The National Institutes of Health issued the statement shortly after the FDA authorized use of blood plasma for hospitalized patients.
There is no solid evidence for or against recommending convalescent plasma to treat patients hospitalized with COVID-19, a government panel said Tuesday, less than 10 days after the Food and Drug Administration authorized emergency use of the treatment.
The COVID-19 Treatment Guidelines Panel, part of the National Institutes of Health, said it had reviewed all of the available research on convalescent plasma, including the FDA’s analysis that led to its emergency use authorization.
“There are currently no data from well-controlled, adequately powered randomized clinical trials that demonstrate the efficacy and safety of convalescent plasma for the treatment of COVID-19,” the group wrote online.
Dr. Eric Topol, director of the Scripps Research Translational Institute in California, tweeted that it was an “important” statement. Topol has previously criticized the FDA’s emergency use authorization for convalescent plasma.
A new and important statement by @NIH that is in sharp disagreement with the "very historic breakthrough" and "lifesaving" impact of convalescent plasma by @SteveFDA @SecAzar @realDonaldTrump https://t.co/k2kAHMqHh0 pic.twitter.com/giSnjO4VKa
— Eric Topol (@EricTopol) September 1, 2020
The data cited by the FDA were based on a preliminary study of convalescent plasma from the Mayo Clinic, which compared a small subset of patients who received either a high or a low concentration of COVID-19 antibodies in the plasma. The study suggested some benefit for patients who were sick enough to be in the hospital but had not been placed on ventilators. However, there was no significant difference in death rates.

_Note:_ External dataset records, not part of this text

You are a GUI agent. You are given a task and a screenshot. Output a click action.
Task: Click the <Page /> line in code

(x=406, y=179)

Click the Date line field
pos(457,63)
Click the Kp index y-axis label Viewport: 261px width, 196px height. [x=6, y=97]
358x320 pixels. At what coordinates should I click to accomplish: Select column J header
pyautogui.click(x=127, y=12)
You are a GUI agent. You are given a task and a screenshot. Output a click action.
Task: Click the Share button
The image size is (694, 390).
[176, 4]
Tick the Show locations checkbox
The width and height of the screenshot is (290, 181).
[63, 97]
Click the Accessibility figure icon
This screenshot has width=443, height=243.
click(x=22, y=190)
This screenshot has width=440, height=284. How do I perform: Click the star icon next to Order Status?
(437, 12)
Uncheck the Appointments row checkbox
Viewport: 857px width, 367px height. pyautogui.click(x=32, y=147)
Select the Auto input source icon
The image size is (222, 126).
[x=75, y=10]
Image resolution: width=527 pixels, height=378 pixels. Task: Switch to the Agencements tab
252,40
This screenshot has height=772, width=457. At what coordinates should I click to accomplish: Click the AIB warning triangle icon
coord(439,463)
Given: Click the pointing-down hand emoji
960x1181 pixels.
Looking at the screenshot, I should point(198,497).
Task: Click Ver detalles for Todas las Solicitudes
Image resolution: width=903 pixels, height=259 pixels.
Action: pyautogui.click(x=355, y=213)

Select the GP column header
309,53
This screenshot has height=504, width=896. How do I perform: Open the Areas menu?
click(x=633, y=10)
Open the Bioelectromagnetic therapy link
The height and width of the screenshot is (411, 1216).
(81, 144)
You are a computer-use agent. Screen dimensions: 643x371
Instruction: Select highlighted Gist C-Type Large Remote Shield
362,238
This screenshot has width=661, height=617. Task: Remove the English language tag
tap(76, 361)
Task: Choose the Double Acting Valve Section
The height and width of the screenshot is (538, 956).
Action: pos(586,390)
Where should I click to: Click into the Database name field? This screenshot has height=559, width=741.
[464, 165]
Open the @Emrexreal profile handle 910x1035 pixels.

One other small study from China, published in August in the Journal of the American Medical Association, mirrored the Mayo research. It did not show that the plasma helped people survive COVID-19, but it suggested a clinical improvement among a specific group of patients: those who were in the hospital and had trouble breathing but had not yet deteriorated to the point of needing ventilators.
“For me, that’s enough to recommend it, pending future studies,” said Dr. Hugh Cassiere, director of critical care services for Sandra Atlas Bass Heart Hospital at North Shore University Hospital, part of Northwell Health, on Long Island, New York. Cassiere said he has administered convalescent plasma to “dozens” of COVID-19 patients in his intensive care unit.